Land administration has changed dramatically since it emerged after World War II from its more ancient historical antecedents. Figure 1 below shows the development trends in the discipline, particularly its emergence from its technical constraints into a multi-faceted discipline with adaptable boundaries and best practice models that emphasise overall good governance, participation and sustainable development. These models increasingly rely on remarkable new technologies, and robust theories of property.


Figure 1. Development of the land administration discipline

The technical focus of modern land administration remains important in countries with successful land markets. Figure 2 below illustrates how these countries generate complicated land arrangements and concepts that they initially define as pure information. The technical approach is required to manage information, then convert information into data to support strategic activities for modern governments, businesses and societies.


Figure 2. The modern information functions of land administration systems

The engineering paradigm required a pragmatic approach to designing, constructing and managing these information systems. But it in mid 1990s it was apparent that a focus on land information was not enough. Meanwhile technological capacity exploded through spatial enablement of systems. The land management paradigm allowed a focus on planning and development for sustainability to come to the forefront at the stage when information is collected and systems are designed. Modern land administration systems are now required implement processes that deliver sustainability, rather than provide information to government policy makers so they can take this responsibility. Methodologies vary, but always involve implementation of a set of formally organized tools that perform processes essential in land markets and land policy implementation. The tools, and the options available to implement them, also vary and are increasingly examined as a theoretical set or suite. Among the many suggestions, three examples are notable.

a) The narrowly defined traditional tools in a focused land administration approach

  • Land tenure and registration systems
  • Land valuation and market systems
  • Land development and planning systems
  • Cadastral surveying and mapping
  • Benchmarking and monitoring

These are the traditional tools of Geomatics, together with specialist professional areas of valuation, planning and business administration. In some countries all of these fall naturally under the heading of land administration, but most countries have separate professional groupings to attend to discrete functions. These traditional tools remain the core of land administration endeavors, though the selection of options actually used is now influenced by the broader considerations of sustainable development, and good governance. The fundamental lesson from the last 40 years of implementation of these specialist tools is that no one solution is capable of being universally used. The “one size fits all” solution, even in boundary establishment and recognition, does not work. Now land administration experts design their solutions for a country’s land administration requirements in the context of its existing conditions, competencies and practices.

════════

Check your understanding:
- a) Can you output the entire land administration passage above word for word?
- b) Can you give the rows below, from the line containing "Locate an element" to the line containing "(730, 405).", both included, as a JSON list of strings with one string per line and blank lines omitted?

Material shown:

════════

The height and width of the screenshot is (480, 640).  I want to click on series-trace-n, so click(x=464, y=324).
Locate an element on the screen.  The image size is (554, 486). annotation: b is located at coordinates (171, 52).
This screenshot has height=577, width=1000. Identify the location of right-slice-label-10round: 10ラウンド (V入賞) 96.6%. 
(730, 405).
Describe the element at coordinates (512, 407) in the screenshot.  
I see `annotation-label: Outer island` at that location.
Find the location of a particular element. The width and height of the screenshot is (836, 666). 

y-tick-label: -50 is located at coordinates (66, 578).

════════

Answers per task:
- a)
Land administration has changed dramatically since it emerged after World War II from its more ancient historical antecedents. Figure 1 below shows the development trends in the discipline, particularly its emergence from its technical constraints into a multi-faceted discipline with adaptable boundaries and best practice models that emphasise overall good governance, participation and sustainable development. These models increasingly rely on remarkable new technologies, and robust theories of property.


Figure 1. Development of the land administration discipline

The technical focus of modern land administration remains important in countries with successful land markets. Figure 2 below illustrates how these countries generate complicated land arrangements and concepts that they initially define as pure information. The technical approach is required to manage information, then convert information into data to support strategic activities for modern governments, businesses and societies.


Figure 2. The modern information functions of land administration systems

The engineering paradigm required a pragmatic approach to designing, constructing and managing these information systems. But it in mid 1990s it was apparent that a focus on land information was not enough. Meanwhile technological capacity exploded through spatial enablement of systems. The land management paradigm allowed a focus on planning and development for sustainability to come to the forefront at the stage when information is collected and systems are designed. Modern land administration systems are now required implement processes that deliver sustainability, rather than provide information to government policy makers so they can take this responsibility. Methodologies vary, but always involve implementation of a set of formally organized tools that perform processes essential in land markets and land policy implementation. The tools, and the options available to implement them, also vary and are increasingly examined as a theoretical set or suite. Among the many suggestions, three examples are notable.

a) The narrowly defined traditional tools in a focused land administration approach

  • Land tenure and registration systems
  • Land valuation and market systems
  • Land development and planning systems
  • Cadastral surveying and mapping
  • Benchmarking and monitoring

These are the traditional tools of Geomatics, together with specialist professional areas of valuation, planning and business administration. In some countries all of these fall naturally under the heading of land administration, but most countries have separate professional groupings to attend to discrete functions. These traditional tools remain the core of land administration endeavors, though the selection of options actually used is now influenced by the broader considerations of sustainable development, and good governance. The fundamental lesson from the last 40 years of implementation of these specialist tools is that no one solution is capable of being universally used. The “one size fits all” solution, even in boundary establishment and recognition, does not work. Now land administration experts design their solutions for a country’s land administration requirements in the context of its existing conditions, competencies and practices.

- b)
[
  "Locate an element on the screen.  The image size is (554, 486). annotation: b is located at coordinates (171, 52).",
  "This screenshot has height=577, width=1000. Identify the location of right-slice-label-10round: 10ラウンド (V入賞) 96.6%. ",
  "(730, 405)."
]